『プリティウーマン』が大好きだった

イーオン社長の三宅義和氏
撮影=原貴彦
イーオン社長の三宅義和氏

【三宅】なにか自主的な勉強もされていたんですか?

【杉山】やはり英語に触れておくことが重要だと思って、好きな英語の歌の歌詞を聴いて覚えたり、歌詞の意味を調べて書いたり、映画のDVDなら字幕を消して観たりと、いろいろやっていました。

【三宅】好きな映画を観るというのはいいですよね。

【杉山】『プリティウーマン』が大好きだったので何回も観ましたね。すると段々、そこで使われているフレーズが頭に残るようになるので、それを実際の会話で使ってみるとか。そういう意味では理屈よりも場数で鍛えていった感じです。海外に行くときも表現集などを持っていくわけでもなく、すべてがぶっつけ本番。

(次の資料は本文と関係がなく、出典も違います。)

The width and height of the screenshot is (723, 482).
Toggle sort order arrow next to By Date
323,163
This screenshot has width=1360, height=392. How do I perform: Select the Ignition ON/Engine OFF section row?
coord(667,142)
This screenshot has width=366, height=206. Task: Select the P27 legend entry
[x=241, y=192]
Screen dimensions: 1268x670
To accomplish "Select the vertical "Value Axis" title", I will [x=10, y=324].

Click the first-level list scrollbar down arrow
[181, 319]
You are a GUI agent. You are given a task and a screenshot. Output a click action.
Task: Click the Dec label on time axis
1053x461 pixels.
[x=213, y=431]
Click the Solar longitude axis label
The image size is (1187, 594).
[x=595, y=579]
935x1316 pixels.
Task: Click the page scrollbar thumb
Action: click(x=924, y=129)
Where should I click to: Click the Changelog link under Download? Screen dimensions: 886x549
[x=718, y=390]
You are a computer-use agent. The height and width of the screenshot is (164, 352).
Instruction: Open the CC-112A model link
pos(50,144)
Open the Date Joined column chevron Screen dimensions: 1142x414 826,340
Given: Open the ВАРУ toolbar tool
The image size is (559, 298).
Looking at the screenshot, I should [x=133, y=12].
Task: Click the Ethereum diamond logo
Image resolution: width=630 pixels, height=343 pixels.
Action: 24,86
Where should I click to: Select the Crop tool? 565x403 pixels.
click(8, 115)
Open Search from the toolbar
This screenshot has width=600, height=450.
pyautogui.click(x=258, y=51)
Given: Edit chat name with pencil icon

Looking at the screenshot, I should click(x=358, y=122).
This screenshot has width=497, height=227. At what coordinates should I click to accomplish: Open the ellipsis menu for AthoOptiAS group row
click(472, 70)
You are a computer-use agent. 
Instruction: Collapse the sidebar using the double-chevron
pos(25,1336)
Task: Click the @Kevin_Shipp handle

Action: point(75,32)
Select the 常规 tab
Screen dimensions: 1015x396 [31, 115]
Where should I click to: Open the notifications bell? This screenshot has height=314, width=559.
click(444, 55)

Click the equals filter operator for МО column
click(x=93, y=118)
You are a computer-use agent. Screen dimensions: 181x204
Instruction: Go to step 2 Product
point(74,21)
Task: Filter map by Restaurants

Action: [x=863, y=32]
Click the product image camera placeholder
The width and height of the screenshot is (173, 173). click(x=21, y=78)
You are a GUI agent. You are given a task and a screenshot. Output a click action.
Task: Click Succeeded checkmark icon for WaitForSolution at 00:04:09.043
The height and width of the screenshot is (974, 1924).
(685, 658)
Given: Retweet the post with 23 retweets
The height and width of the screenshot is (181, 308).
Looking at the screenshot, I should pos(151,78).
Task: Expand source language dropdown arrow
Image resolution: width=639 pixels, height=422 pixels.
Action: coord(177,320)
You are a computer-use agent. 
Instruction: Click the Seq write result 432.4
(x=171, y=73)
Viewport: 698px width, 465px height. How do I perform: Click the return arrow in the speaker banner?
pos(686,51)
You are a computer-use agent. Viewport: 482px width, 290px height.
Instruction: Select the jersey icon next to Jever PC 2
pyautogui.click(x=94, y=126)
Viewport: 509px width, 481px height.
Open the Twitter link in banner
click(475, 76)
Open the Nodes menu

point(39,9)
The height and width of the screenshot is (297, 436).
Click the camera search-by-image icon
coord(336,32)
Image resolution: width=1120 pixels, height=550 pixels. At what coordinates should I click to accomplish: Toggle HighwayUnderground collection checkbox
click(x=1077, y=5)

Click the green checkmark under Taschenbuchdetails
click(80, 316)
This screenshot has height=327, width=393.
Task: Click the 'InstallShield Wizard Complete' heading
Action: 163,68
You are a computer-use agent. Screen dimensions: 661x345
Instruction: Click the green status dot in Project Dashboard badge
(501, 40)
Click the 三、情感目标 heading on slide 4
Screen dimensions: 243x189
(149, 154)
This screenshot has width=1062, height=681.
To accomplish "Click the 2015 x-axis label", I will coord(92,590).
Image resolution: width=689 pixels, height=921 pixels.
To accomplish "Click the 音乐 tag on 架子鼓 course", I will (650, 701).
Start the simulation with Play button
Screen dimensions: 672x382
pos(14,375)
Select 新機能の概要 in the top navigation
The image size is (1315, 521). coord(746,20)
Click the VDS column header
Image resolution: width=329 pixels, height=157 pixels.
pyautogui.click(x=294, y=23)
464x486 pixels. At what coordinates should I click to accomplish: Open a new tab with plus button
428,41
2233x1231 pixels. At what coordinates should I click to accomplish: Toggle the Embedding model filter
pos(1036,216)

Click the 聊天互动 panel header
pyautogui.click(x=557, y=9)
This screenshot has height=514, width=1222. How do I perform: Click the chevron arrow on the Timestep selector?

もちろん身振り手振りを交えながらですけれども、ときに痛い思いをしながら徐々に「こんな感じかな」「あ、こうじゃないんだ」ということを繰り返しながら英語力を身につけました。

【三宅】日本人はどうしても「間違えたらいけない」という意識が強すぎますよね。

【杉山】それはありますよね。でもネイティブではないわけですから、間違って当然くらいの感覚でいいはずです。私はむしろ間違ってもいいから、使いつづけることが大事だという意識でいました。

【三宅】本当にそうですね。しかも自分の英語に自信がないとなおさら伝わりづらい。小さな声でボソボソ話しても、伝わるものも伝わりません。

【杉山】それは意識していました。ボソボソしゃべっても聞いてくれないので、できるだけ堂々と話すようにしていました。

プロスポーツの世界で英語力は成果に直結する

【三宅】プロになられてみて、実際に英語は重要だと感じましたか?

【杉山】感じましたね。たとえば、ダブルスの相手とのコミュニケーションは英語です。前回、私はダブルスの相手には相性や信頼関係を求めていたという話をしましたけど、それはお互い英語ができるからこそ、築くことができることです。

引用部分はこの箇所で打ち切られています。